In our 1996 study (Maigne et al, 1996), we have established that patients with luxation or hypermobility were better responders to a local intradiscal corticosteroid injection than patients with normal coccyges. About two months after the injection, 50% of the patients with luxation or hypermobility were improved or healed, whereas only 27% of the patients with normal coccyges improved. The difference is significant (Chi square = 4.53, p = 0.033). In case of relapse, a second injection may be performed. If the result is better after this second injection (a longer relief), the prognosis is good. If the relief is shorter, injections do not appear to be the right treatment. Usually, spicule do very well after one or two injections.

Another treatment for unstable coccyges could be prolotherapy. Although I have no experience in this method, the rationale for its use is interesting (Dorman, personal communication, 1995).

Surgical coccygectomy: Coccygectomy is a controversial subject. Some authors have reported good results; however, selection criteria are ill-defined. Others advise against this procedure. Pyper stated that 'there is no constant factor in the history, no reliable physical sign, and no specific radiographic change that can be regarded as a definite pointer in advising operation' (Pyper, 1957).

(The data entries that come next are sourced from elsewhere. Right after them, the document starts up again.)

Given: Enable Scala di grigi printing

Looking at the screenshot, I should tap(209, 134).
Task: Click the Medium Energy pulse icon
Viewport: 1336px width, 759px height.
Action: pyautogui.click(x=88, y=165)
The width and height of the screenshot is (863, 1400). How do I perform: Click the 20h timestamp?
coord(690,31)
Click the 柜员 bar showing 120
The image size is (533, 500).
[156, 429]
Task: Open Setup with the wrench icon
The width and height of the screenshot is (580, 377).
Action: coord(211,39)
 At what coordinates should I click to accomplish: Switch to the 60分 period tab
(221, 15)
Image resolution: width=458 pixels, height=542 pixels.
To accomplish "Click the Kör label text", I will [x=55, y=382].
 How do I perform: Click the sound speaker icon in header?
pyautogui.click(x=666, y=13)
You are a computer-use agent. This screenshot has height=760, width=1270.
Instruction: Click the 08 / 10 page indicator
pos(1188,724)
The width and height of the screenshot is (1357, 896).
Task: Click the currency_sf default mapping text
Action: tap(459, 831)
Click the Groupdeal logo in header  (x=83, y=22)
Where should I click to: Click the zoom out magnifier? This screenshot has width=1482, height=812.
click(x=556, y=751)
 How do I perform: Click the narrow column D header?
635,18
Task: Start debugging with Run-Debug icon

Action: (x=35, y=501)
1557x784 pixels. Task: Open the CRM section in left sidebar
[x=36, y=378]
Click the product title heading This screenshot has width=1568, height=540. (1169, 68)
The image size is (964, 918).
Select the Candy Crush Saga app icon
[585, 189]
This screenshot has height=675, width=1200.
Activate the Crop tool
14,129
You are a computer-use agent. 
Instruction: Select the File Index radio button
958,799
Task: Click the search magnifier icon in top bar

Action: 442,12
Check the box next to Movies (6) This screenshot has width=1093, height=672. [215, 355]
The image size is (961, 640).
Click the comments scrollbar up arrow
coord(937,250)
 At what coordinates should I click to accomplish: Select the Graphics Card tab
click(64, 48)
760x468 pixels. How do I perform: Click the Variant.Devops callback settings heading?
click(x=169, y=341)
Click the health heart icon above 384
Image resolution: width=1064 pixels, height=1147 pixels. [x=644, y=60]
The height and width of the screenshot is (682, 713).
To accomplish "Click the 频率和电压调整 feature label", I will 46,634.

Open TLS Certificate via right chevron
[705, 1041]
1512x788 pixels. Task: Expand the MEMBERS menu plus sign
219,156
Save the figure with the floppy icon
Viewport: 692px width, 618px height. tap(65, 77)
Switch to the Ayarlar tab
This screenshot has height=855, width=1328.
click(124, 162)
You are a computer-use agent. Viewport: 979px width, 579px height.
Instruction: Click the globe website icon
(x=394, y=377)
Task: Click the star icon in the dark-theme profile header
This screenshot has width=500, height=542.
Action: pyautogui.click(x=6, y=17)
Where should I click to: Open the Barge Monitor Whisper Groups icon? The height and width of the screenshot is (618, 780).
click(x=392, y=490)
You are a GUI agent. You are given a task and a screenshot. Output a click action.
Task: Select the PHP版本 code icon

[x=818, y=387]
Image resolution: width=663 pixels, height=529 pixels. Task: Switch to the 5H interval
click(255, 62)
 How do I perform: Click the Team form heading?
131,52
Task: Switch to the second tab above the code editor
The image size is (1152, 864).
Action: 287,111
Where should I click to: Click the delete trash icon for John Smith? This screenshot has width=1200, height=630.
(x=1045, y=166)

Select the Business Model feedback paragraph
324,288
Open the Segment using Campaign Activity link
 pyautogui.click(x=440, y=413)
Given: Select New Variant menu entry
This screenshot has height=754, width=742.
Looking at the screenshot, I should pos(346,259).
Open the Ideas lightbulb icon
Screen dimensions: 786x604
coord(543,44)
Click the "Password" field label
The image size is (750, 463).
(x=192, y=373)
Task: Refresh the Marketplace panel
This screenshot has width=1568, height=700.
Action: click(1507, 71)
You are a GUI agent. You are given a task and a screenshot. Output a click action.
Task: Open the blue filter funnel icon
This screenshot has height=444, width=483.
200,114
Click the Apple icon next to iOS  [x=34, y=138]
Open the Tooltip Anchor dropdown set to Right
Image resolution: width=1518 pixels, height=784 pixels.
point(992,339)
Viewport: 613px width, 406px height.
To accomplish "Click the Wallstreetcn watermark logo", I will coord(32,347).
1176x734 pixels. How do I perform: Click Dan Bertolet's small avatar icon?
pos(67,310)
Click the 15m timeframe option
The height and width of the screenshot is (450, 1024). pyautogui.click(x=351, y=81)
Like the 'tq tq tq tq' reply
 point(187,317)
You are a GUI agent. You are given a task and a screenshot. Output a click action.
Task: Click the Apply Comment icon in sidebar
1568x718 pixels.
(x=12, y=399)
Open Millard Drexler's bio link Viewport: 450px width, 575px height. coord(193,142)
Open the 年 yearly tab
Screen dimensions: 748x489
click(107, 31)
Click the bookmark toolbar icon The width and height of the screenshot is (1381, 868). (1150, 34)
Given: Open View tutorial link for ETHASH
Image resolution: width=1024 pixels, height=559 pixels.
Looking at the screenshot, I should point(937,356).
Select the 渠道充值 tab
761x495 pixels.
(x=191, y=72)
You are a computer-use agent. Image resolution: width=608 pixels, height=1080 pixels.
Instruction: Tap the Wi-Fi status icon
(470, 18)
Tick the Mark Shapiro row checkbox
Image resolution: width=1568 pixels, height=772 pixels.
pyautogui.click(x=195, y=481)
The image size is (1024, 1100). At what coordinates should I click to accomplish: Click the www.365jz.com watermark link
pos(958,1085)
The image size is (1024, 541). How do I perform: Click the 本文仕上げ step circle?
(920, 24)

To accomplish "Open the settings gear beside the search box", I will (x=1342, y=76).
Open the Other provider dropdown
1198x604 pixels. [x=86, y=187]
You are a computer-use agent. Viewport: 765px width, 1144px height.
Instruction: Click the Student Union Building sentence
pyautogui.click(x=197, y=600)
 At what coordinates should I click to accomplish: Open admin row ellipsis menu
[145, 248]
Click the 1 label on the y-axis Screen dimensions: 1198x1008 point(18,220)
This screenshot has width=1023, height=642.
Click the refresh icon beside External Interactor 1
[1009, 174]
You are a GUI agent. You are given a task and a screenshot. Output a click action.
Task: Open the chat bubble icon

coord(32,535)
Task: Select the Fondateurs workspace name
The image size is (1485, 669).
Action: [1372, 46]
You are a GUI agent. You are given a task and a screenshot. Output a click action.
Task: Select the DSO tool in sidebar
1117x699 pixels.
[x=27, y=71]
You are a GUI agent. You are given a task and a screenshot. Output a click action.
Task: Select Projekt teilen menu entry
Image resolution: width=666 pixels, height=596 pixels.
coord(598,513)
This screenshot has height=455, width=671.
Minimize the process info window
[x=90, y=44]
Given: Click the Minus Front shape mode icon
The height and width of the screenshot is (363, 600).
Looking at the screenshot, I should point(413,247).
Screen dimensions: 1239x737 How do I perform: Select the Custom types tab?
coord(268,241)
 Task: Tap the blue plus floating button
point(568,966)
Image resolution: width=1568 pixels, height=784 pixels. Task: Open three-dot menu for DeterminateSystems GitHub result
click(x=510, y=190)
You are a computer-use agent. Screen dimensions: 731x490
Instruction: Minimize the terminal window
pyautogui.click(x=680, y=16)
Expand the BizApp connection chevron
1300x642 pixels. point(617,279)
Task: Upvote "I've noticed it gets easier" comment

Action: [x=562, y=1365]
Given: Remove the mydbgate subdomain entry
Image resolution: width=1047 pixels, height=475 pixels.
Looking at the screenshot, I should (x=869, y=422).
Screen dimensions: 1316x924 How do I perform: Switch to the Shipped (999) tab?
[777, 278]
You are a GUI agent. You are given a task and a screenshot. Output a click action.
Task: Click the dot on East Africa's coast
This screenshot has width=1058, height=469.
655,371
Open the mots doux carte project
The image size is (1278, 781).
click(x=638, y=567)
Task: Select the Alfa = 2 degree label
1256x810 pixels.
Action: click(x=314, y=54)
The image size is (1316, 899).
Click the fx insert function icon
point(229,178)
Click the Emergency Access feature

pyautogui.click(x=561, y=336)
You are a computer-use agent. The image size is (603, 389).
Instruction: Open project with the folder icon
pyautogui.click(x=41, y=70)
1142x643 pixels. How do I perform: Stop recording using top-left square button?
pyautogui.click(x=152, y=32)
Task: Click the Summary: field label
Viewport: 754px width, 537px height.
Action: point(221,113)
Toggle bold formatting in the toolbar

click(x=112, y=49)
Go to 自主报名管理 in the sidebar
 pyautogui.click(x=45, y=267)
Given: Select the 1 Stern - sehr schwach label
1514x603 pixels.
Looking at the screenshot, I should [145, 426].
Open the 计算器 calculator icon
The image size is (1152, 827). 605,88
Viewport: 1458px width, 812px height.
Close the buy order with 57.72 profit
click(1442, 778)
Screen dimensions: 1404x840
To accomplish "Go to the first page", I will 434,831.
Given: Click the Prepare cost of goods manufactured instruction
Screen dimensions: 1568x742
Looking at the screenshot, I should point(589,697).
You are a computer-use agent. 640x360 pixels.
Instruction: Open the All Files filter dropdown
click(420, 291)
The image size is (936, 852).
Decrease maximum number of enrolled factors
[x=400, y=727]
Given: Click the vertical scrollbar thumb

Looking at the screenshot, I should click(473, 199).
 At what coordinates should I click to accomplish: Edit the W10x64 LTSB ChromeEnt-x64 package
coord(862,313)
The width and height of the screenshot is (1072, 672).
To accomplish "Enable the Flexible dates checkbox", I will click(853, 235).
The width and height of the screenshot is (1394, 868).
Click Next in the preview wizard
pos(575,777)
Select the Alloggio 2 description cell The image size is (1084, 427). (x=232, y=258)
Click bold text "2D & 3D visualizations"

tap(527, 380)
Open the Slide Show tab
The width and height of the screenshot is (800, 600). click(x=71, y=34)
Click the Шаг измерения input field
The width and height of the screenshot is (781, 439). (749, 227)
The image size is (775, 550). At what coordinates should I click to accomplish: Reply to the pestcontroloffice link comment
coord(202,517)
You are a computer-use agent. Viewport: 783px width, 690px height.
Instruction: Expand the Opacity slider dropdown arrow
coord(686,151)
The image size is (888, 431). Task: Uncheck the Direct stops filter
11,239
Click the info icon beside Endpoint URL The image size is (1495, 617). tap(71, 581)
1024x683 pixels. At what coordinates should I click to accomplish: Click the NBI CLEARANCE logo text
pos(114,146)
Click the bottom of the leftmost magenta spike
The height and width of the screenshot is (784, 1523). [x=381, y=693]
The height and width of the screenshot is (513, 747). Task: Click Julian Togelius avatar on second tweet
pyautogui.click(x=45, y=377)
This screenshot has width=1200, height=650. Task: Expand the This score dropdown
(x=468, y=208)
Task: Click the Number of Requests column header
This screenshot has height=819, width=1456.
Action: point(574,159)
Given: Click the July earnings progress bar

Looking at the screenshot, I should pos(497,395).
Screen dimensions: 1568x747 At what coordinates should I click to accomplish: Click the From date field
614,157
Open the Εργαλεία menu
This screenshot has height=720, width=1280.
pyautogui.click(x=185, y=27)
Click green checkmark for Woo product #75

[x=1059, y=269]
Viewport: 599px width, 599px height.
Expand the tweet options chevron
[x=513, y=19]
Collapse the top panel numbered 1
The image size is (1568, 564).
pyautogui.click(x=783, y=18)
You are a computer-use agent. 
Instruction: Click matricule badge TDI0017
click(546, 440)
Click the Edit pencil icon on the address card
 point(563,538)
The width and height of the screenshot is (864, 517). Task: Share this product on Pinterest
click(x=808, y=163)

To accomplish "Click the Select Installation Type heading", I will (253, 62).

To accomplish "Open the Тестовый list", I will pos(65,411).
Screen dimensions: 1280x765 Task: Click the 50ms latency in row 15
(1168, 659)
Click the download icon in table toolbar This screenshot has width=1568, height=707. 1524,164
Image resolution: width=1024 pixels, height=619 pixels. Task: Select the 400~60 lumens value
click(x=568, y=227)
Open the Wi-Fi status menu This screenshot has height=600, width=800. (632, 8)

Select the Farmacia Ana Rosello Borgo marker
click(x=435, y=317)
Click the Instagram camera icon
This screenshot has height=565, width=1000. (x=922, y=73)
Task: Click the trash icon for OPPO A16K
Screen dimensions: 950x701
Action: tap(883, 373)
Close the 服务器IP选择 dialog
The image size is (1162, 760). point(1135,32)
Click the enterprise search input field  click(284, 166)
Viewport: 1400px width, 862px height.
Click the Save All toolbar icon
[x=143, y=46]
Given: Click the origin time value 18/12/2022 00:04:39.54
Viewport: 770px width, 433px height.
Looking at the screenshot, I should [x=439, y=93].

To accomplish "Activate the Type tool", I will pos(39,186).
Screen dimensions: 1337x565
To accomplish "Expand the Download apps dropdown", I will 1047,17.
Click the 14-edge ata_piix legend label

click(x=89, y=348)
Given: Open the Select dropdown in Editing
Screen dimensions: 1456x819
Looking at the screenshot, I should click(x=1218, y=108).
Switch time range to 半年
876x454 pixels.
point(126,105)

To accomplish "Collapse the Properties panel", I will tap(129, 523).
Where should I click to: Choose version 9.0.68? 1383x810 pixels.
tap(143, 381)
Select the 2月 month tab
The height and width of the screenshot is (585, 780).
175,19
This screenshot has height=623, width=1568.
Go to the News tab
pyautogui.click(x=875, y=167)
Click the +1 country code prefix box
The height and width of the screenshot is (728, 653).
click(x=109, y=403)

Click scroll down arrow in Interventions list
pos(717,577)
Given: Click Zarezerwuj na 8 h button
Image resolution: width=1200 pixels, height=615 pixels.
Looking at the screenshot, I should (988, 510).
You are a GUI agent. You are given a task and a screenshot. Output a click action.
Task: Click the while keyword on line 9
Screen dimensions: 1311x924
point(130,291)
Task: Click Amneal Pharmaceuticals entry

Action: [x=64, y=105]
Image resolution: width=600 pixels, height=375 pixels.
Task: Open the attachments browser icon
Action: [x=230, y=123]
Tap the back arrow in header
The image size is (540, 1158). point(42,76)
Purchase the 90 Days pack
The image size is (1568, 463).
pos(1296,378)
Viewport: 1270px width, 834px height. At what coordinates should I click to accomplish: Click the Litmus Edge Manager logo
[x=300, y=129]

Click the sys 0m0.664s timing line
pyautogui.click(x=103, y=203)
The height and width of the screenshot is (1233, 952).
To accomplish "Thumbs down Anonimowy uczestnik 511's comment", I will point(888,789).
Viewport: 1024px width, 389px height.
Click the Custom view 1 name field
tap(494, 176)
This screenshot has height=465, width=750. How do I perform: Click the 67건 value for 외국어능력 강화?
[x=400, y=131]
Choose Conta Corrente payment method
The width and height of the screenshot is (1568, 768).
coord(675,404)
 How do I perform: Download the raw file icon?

We have published a study to validate an objective criterion for patient selection: radiological instability of the coccyx (intermittent luxation, or hypermobility of the coccyx). We have enrolled prospectively 37 patients with chronic coccygodynia due to coccygeal instability (intermittent luxation, or hypermobility) unrelieved by conservative treatment, and not involved in litigation. The operation was performed by the same surgeon (L Doursounian). Patients were followed up for a minimum of two years after coccygectomy, with independent assessment at two years. There were 23 excellent and eleven good (91%), and three poor results. This appear to be one of the best results of the literature. The average time to definitive improvement was 4 to 8 months, which is fairly long, but in line with other authors' reports. Such a long interval of time could be explained by a 'phantom limb syndrome', coccygectomy being an amputation. When improvement is slow to appear, we prescribe amitriptyline, which seems to help.

Thus, coccygectomy gives good results in a subset of patients with instability of the coccyx. This objective criterion (instability of the coccyx) should replace a subjective psychological assessment.

Conclusions

Common coccydynia is related to coccygeal instability in almost half of the cases. The diagnosis should be documented with dynamic X-ray films to evidence luxations and hypermobility, wich may need specific treatments. Spicules, which account for 15% of the cases are also easy to diagnose. Treatment of common coccydynia should be considered according to this diagnosis.